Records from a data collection

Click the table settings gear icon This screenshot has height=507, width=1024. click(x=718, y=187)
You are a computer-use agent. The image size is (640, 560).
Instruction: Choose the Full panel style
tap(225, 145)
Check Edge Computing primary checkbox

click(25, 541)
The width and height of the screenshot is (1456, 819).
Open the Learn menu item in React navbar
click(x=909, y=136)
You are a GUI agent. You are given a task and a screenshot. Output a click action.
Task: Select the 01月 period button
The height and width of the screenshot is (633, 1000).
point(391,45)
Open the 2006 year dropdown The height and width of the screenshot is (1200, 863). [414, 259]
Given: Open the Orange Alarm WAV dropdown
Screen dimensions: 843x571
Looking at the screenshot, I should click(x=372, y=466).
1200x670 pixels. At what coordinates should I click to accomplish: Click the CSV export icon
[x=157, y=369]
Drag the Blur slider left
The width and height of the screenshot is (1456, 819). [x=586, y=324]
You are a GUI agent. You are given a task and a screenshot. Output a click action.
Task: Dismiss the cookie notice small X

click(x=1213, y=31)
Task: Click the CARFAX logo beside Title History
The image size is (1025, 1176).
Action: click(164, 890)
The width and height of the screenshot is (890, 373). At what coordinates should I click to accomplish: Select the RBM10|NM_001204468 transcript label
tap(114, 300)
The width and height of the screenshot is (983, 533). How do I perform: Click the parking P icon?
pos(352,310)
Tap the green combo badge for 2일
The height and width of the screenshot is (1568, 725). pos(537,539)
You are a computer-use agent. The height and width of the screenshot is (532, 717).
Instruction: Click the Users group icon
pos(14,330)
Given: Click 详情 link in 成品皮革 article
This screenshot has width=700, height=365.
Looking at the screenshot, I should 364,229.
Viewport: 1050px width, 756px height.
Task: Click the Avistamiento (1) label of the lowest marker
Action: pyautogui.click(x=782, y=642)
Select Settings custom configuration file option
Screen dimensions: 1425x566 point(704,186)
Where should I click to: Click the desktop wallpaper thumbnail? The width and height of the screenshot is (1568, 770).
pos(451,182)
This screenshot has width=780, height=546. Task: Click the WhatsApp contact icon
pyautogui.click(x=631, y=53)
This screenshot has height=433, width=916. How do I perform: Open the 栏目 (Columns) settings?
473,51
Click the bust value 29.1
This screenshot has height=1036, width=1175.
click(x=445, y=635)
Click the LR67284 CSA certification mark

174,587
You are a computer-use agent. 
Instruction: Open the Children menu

### Exercise requirements:
Once you have read the records above, please copy them out exactly.

### Answer below:
Click the table settings gear icon This screenshot has height=507, width=1024. click(x=718, y=187)
You are a computer-use agent. The image size is (640, 560).
Instruction: Choose the Full panel style
tap(225, 145)
Check Edge Computing primary checkbox

click(25, 541)
The width and height of the screenshot is (1456, 819).
Open the Learn menu item in React navbar
click(x=909, y=136)
You are a GUI agent. You are given a task and a screenshot. Output a click action.
Task: Select the 01月 period button
The height and width of the screenshot is (633, 1000).
point(391,45)
Open the 2006 year dropdown The height and width of the screenshot is (1200, 863). [414, 259]
Given: Open the Orange Alarm WAV dropdown
Screen dimensions: 843x571
Looking at the screenshot, I should click(x=372, y=466).
1200x670 pixels. At what coordinates should I click to accomplish: Click the CSV export icon
[x=157, y=369]
Drag the Blur slider left
The width and height of the screenshot is (1456, 819). [x=586, y=324]
You are a GUI agent. You are given a task and a screenshot. Output a click action.
Task: Dismiss the cookie notice small X

click(x=1213, y=31)
Task: Click the CARFAX logo beside Title History
The image size is (1025, 1176).
Action: click(164, 890)
The width and height of the screenshot is (890, 373). At what coordinates should I click to accomplish: Select the RBM10|NM_001204468 transcript label
tap(114, 300)
The width and height of the screenshot is (983, 533). How do I perform: Click the parking P icon?
pos(352,310)
Tap the green combo badge for 2일
The height and width of the screenshot is (1568, 725). pos(537,539)
You are a computer-use agent. The height and width of the screenshot is (532, 717).
Instruction: Click the Users group icon
pos(14,330)
Given: Click 详情 link in 成品皮革 article
This screenshot has width=700, height=365.
Looking at the screenshot, I should 364,229.
Viewport: 1050px width, 756px height.
Task: Click the Avistamiento (1) label of the lowest marker
Action: pyautogui.click(x=782, y=642)
Select Settings custom configuration file option
Screen dimensions: 1425x566 point(704,186)
Where should I click to: Click the desktop wallpaper thumbnail? The width and height of the screenshot is (1568, 770).
pos(451,182)
This screenshot has width=780, height=546. Task: Click the WhatsApp contact icon
pyautogui.click(x=631, y=53)
This screenshot has height=433, width=916. How do I perform: Open the 栏目 (Columns) settings?
473,51
Click the bust value 29.1
This screenshot has height=1036, width=1175.
click(x=445, y=635)
Click the LR67284 CSA certification mark

174,587
You are a computer-use agent. 
Instruction: Open the Children menu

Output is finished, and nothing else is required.